Коррупцию осуществляют не отдельные чиновники (агенты) в отношении честных правителей и народа (принципалов), а множество групп внутри государственного аппарата, выступающих от имени государства в качестве принципалов (привилегированных рентополучателей) по отношению к населению (простым рентополучателям). Таково, по сути дела, вотчинное отношение представителей государства ко всей территории страны и ее населению. А поскольку основная часть населения получает защиту (либо надеется получить) и ренту от государства, то относится либо «с пониманием», либо с завистью к представителям государства, получающим свою ренту[5].

Широкое распространение подданнической традиции государственного патернализма и вотчинности служит основой для массовой терпимости к коррупции[6]. В России коррупция как «нелегальная» административная рента глубоко эшелонирована и практически легитимирована.

Специфика современной коррупции в России

Коррупция в России сегодня уже многими понимается не как отклонение от нормы, а как сама норма[7]. Многие группы внутри государства воспринимают его не как принципала, от которого следует скрывать свои коррупционные практики, а как инструмент, необходимый:

для собственно получения административной ренты,

для обеспечения для себя и своей группы лучших условий ее получения через новые законы, указы, инструкции, порядок отчетности и т. д.,

для защиты своей монополии на определенный тип ренты, в том числе путем отстранения возможных конкурентов или критиков силовыми средствами государства.
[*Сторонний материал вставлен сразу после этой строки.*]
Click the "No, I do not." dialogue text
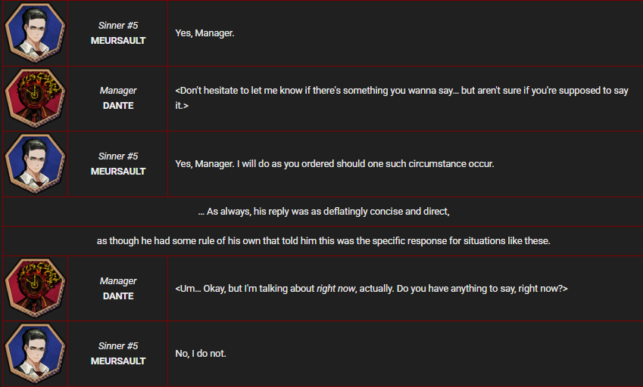This screenshot has width=643, height=387. [201, 354]
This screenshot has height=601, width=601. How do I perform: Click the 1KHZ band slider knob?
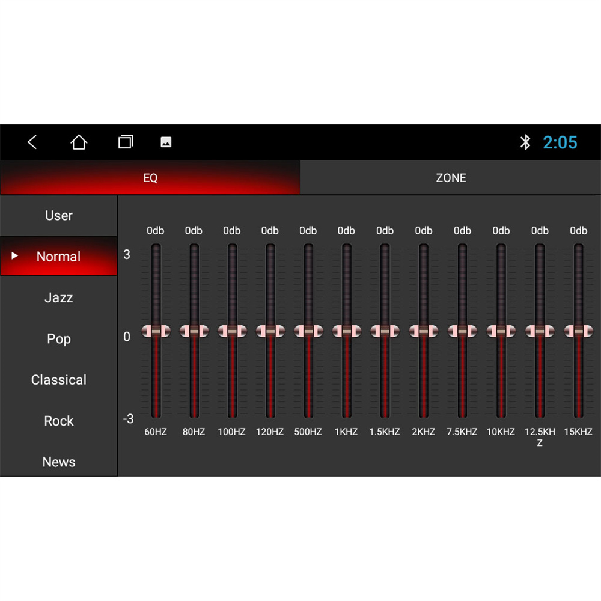(x=347, y=331)
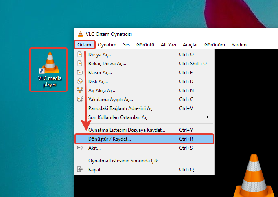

Открытость России для мировой экономики в данном аспекте также играет свою роль. На что тратится полученная рента, как законная, так и незаконная (коррупционная)? Главные способы таковы:

защита и укрепление своей социальной позиции, прежде всего, как рентополучателя,

потребление (удовольствия, впечатления, лечение),

накопление (в банковских счетах, акциях, ценных бумагах, драгметаллах),

вложение в долговременные ценности (недвижимость, образование детей, предметы роскоши, произведения искусства, передаваемые по наследству),

инвестиции в производственные и иные проекты, дающие прибыль.
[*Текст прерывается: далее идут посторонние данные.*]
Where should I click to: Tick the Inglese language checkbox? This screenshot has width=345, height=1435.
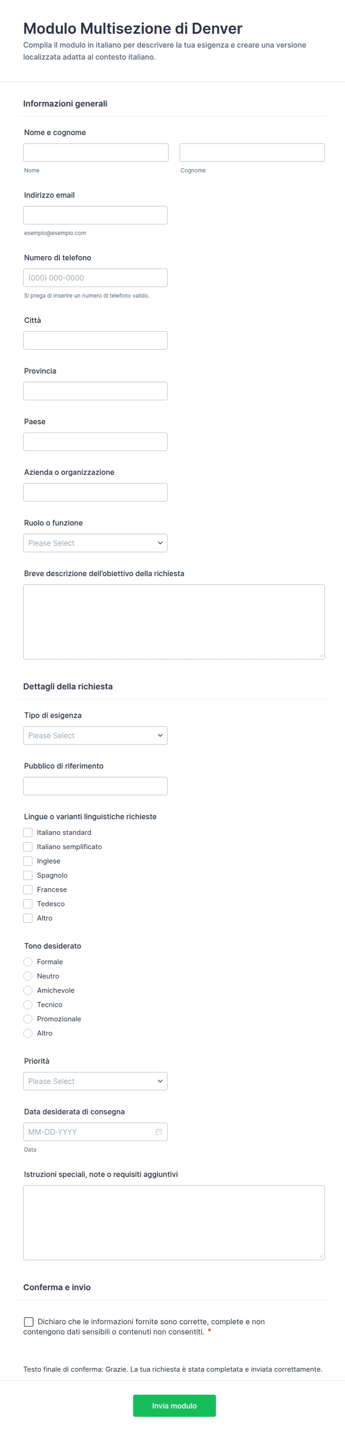28,861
Рассмотрим, где и как тратится полученная рента в зависимости от ее размера. Мелкие и средние рентополучатели в основном оставляют деньги в России, распределяя их по четырем первым каналам (хотя многое и тратится за границей — через массовый туризм). Крупные рентополучатели почти полностью переключаются на зарубежные возможности (пп. 2—4). Отдых и лечение за границей, счета — в Швейцарии, недвижимость и образование детей — в Европе (прежде всего в Англии). Инвестиции в зарубежные предприятия (п. 5) уже серьезно конкурируют с отечественными, которые требуют гораздо больших издержек на защиту (п. 1), причем без особых гарантий. То есть в основном в России остаются только рентные средства из п. 1 (защита и укрепление своей социальной позиции прежде всего как рентополучателя). Именно они и питают коррупцию!

Долговременный системный эффект такой конфигурации финансовых потоков еще более разрушителен, чем ущерб от самой коррупции. В высших слоях бюрократии нет никакого стимула развивать отечественную инфраструктуру, отечественную банковскую систему, отечественную медицину, отечественное образование, местный туризм и т. д. Неуклонно растет разрыв — жизнь и вложение средств за рубежом более привлекательны, чем в собственной стране. Появляется все больше стимулов к тому, чтобы в будущем самые талантливые, образованные и активные российские граждане уезжали за границу. Таким образом уже выстроена и неуклонно набирает обороты саморазгоняющаяся «машина перекачки» наиболее ценных ресурсов (от углеводородов и леса до человеческих талантов) из России.

Всякая машина нуждается в топливе, особенно машина с разрастающимся потреблением. В современной структурно-демографической теории известен и хорошо изучен феномен «перепроизводства элиты», который неуклонно ведет к межэлитным конфликтам[8]. С этой точки зрения каждая новая волна «борьбы с коррупцией» может оказаться лишь временным проявлением этих конфликтов, направленных на передел и перенаправление рентных потоков.